Only one active case in the country . . .

New Zealand has reported no new cases of COVID-19 for 14 days, and there remains only one active case in the country. In total, it has reported 1,504 confirmed and probable cases, or about one case for every 3,300 people in New Zealand. By contrast, Canada’s infection rate is about one case for every 400 people. The New Zealand Cabinet will decide this coming Monday whether the country will further ease restrictions from alert level 2 to alert level 1.

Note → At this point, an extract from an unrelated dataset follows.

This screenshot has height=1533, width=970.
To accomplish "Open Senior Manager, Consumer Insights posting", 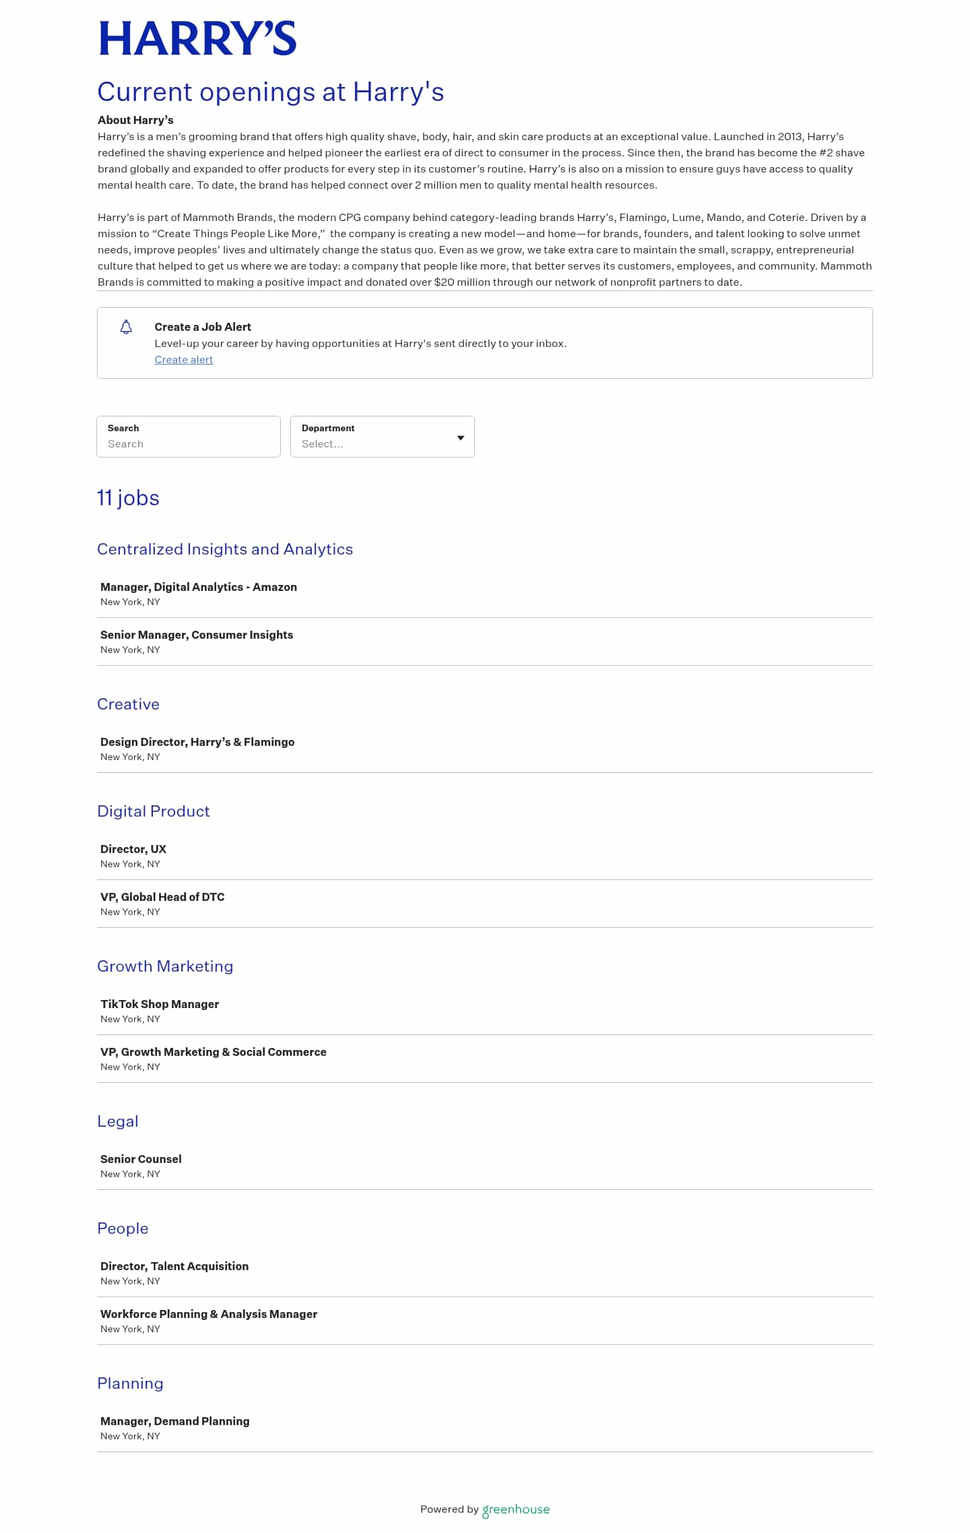I will click(x=197, y=635).
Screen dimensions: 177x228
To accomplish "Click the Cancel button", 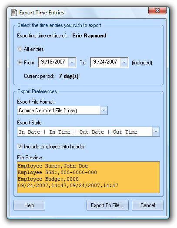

From alert level 2 to level 1?

Alert level 1 would see a significant loosening of economic and social restrictions. At alert level 2 physical distancing requirements remain in place, although social gatherings of up to 100 people are allowed; schools, early learning centres, and universities are open; restaurants, bars, cafés and other stores are permitted to open if they can do so safely; and, domestic travel is allowed. Alert level 1 would see no restrictions on social gatherings, although strict border controls would remain in place while intensive testing and contract tracing for any new positive cases would continue. Closed borders would act as a barrier to full-throttle economic growth; however, as international visitor spending is estimated to directly account for 5 per cent of the country’s economy.

A potential model for gradual re-opening . . .

New Zealand’s experience could prove instructive for Canadian leaders as they enact gradual economic and social re-openings in different parts of the country. New Zealand’s alert levels are careful, gradual, and well-planned, and transitions from one level to the next are appropriate in balancing the risk of community transmission. But perhaps most importantly, New Zealand’s alert system, the restrictions at each level, and the requirements for transitioning are well-communicated. Effectively communicating the risk of virus transmission, specific restrictions, and the requirements for easing restrictions may just be the most important lesson from New Zealand’s COVID-19 response thus far.